On a new episode of his show, Nick Cannon challenged the Democratic Party’s history and said he personally supports President Donald Trump.
Nick Cannon has opinions about American politics, and he is not keeping them quiet.
In a recent episode of his YouTube program Big Drive, Cannon sat down with media personality Amber Rose, who made news earlier this year after publicly aligning with the Republican Party. The conversation turned to the history of the Democratic Party, where Cannon drew a direct line between the party and its historical ties to the Ku Klux Klan.
Nick Cannon on the Democratic Party’s history
Cannon pointed to the Democratic Party’s documented connections to white supremacist organizations during the Reconstruction era and through much of the early 20th century. He also cited the Republican Party’s founding role in abolishing slavery under President Abraham Lincoln as a counterpoint to how both parties are typically framed in modern political discourse.
The history Nick referenced is accurate in part. Democrats in the post-Civil War South had deep ties to the KKK and spent decades opposing racial equality legislation. One point worth clarifying: historians do not credit Democrats with founding the KKK, and the party underwent a significant ideological shift in the 1960s, when conservative Southern Democrats, known as Dixiecrats, exited the party following the passage of civil rights legislation.
Nick also invoked the thinking of W.E.B. Du Bois, the sociologist and Pan-African activist who wrote in 1956 that he saw no meaningful distinction between the two major political parties. Du Bois argued they functioned as a single entity operating under two different names, a framing Cannon appeared to endorse.

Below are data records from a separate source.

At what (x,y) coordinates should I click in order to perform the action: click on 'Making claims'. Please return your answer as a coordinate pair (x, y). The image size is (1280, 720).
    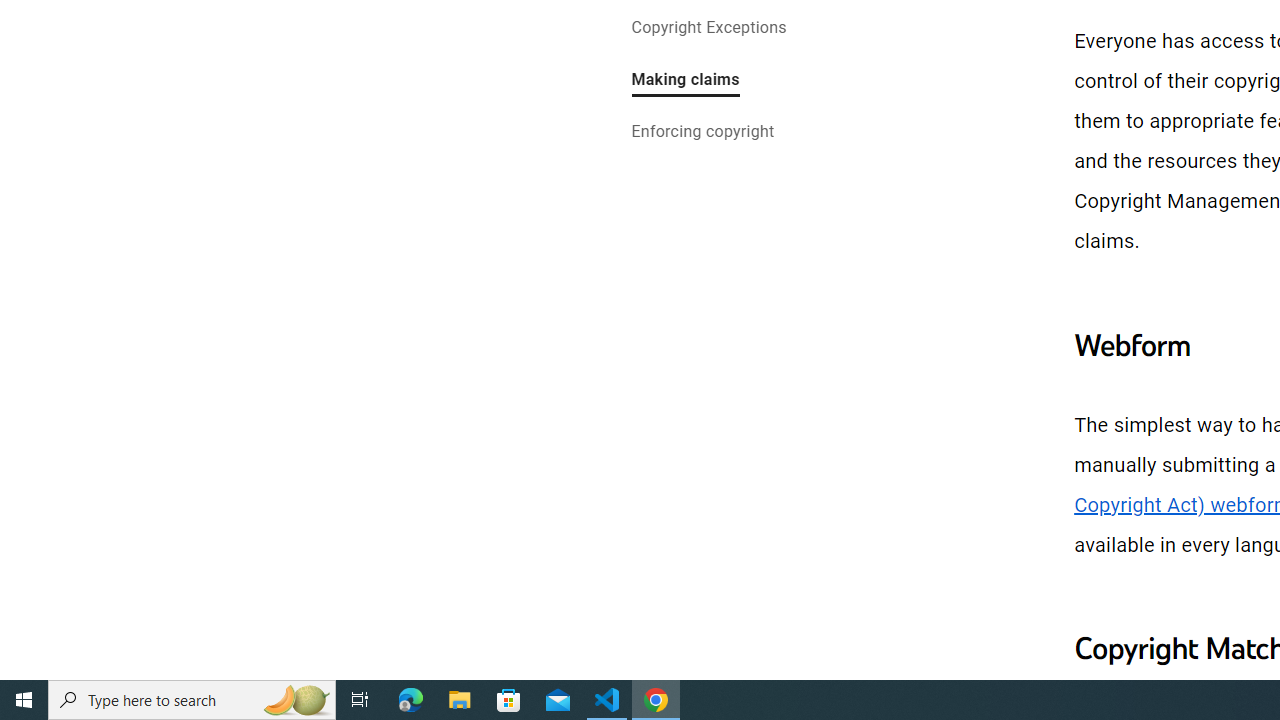
    Looking at the image, I should click on (685, 80).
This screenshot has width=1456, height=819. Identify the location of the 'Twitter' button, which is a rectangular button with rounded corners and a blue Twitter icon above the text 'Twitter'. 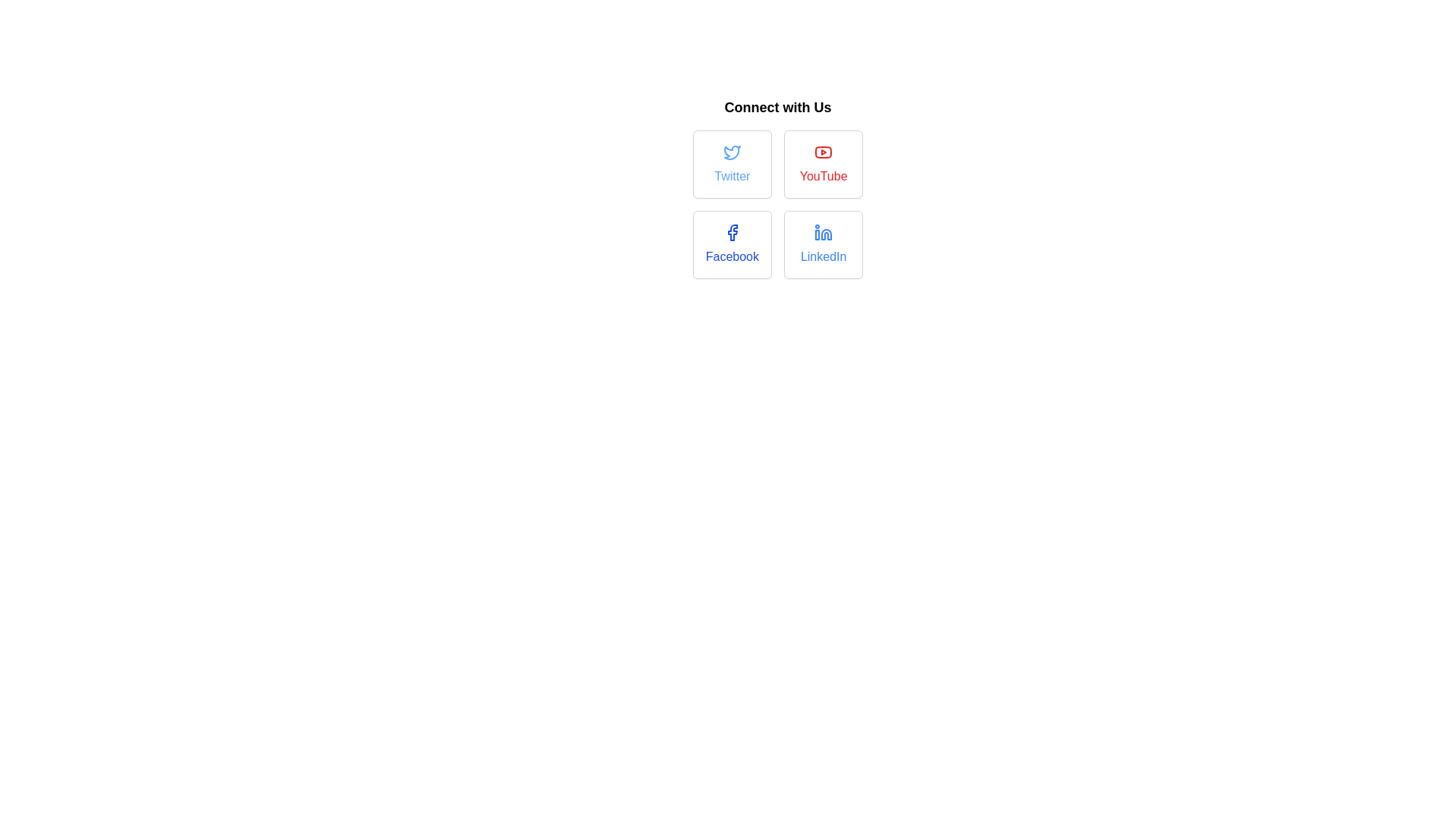
(732, 164).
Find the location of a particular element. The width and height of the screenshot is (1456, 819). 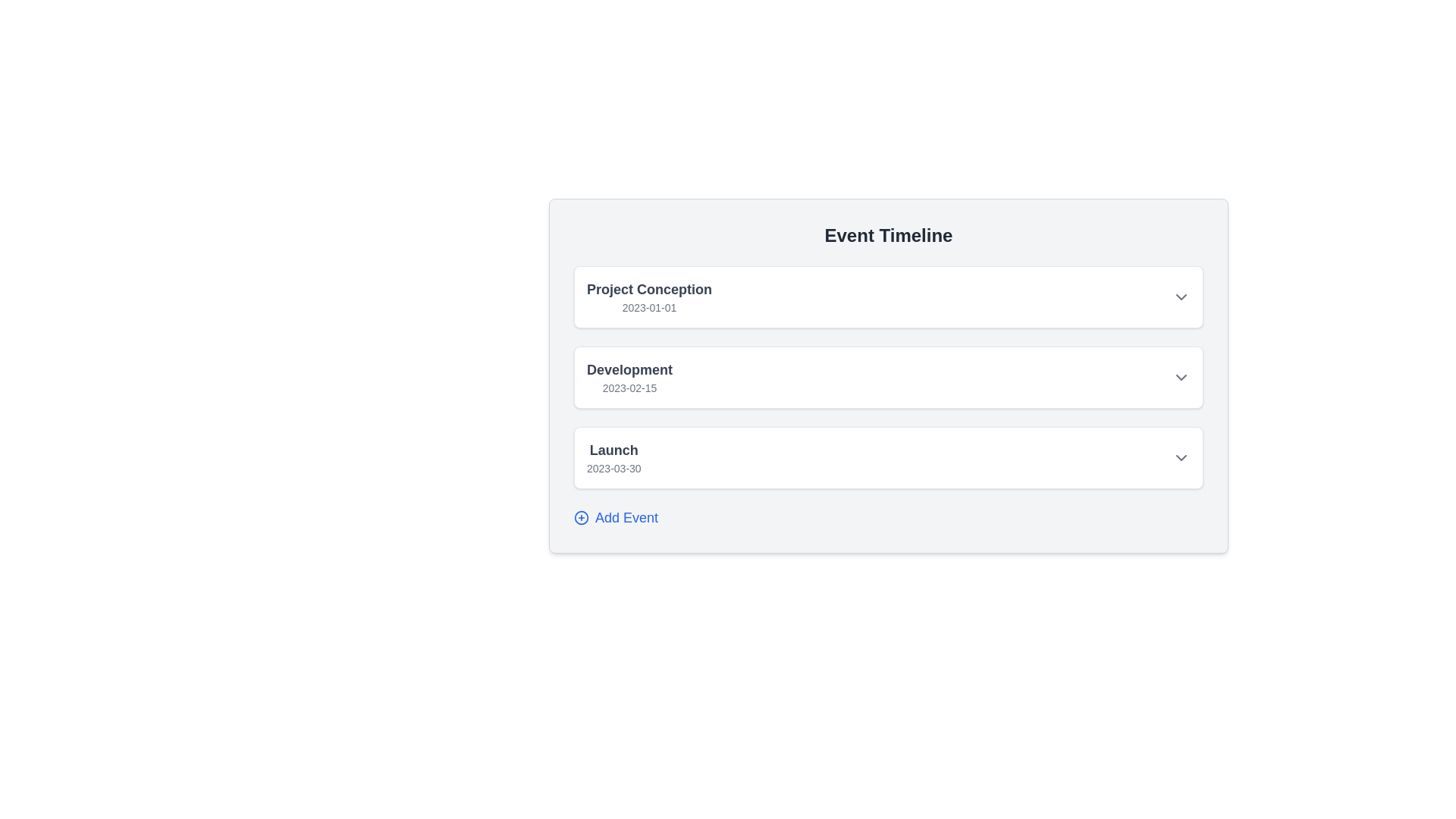

the timeline entry displaying 'Project Conception' is located at coordinates (649, 297).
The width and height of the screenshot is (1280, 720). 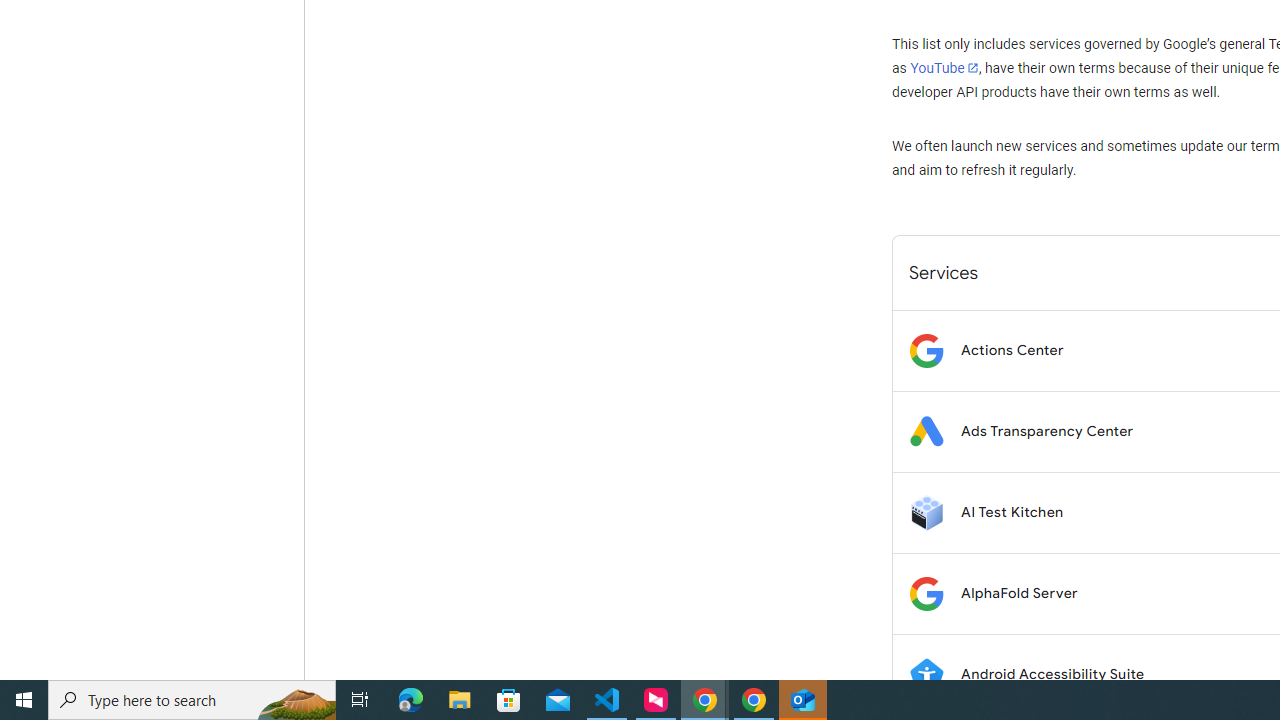 What do you see at coordinates (925, 430) in the screenshot?
I see `'Logo for Ads Transparency Center'` at bounding box center [925, 430].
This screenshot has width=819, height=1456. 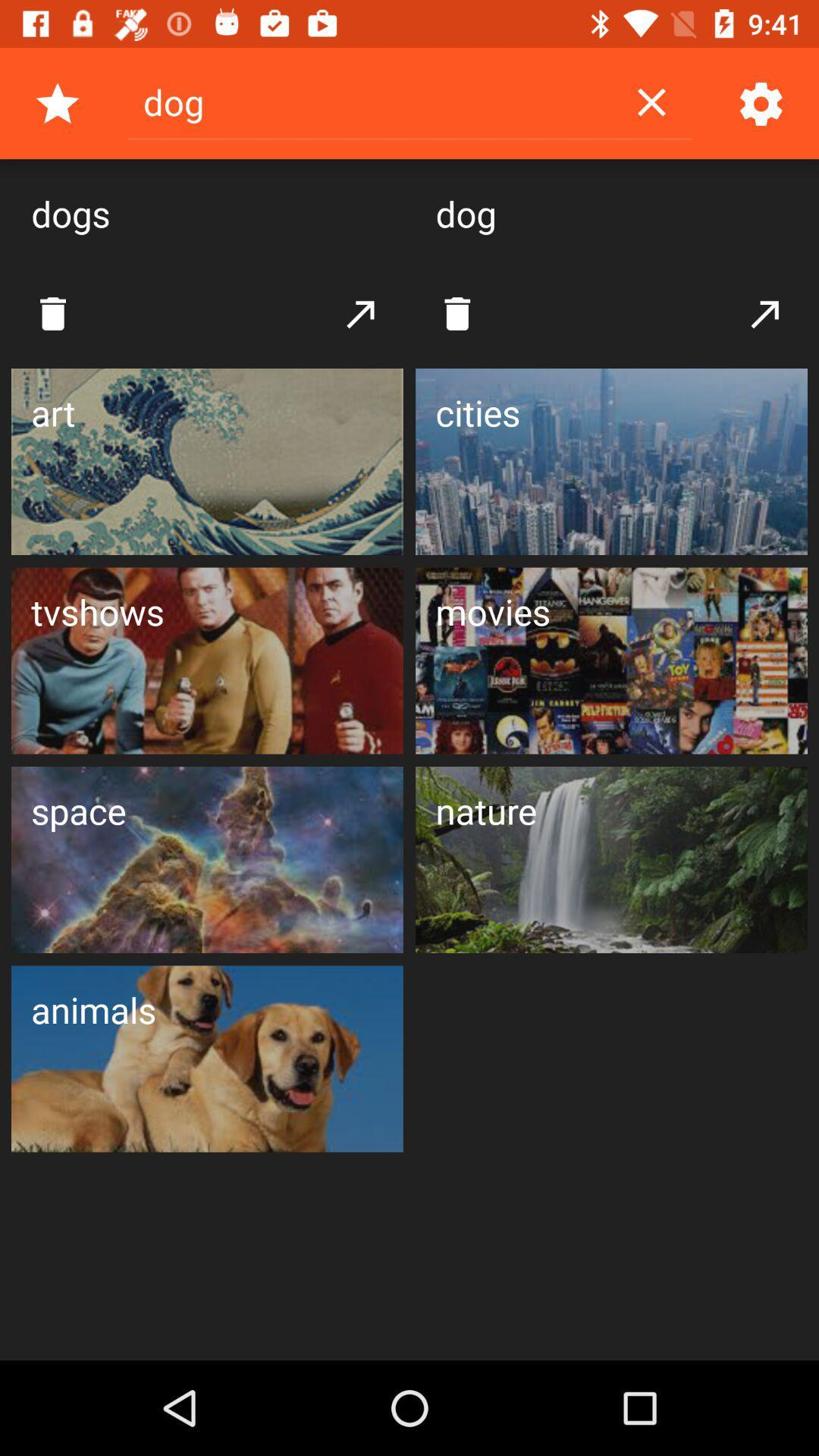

Cannon expresses support for Trump but stops short of joining either party
Despite his criticism of the Democratic Party, Cannon made clear he has no interest in registering as a Republican either. He described his political thinking as independent and said he rejects the idea of committing to either party as an institution.
He did express personal support for President Donald Trump, a notable shift from years past. Nick had previously referred to Trump as a bully following a public remark Trump made about model Heidi Klum. Whether that criticism came up in the conversation was not indicated in the clip.
Cannon’s current position seems to be this: he finds something worth acknowledging in Trump while maintaining that neither party has earned his full loyalty. He stopped well short of calling himself a Republican or encouraging others to follow any specific political path.
The episode, released Friday, circulated widely after the clip surfaced online. Cannon has not issued any additional public statements clarifying his views beyond what appeared in the segment.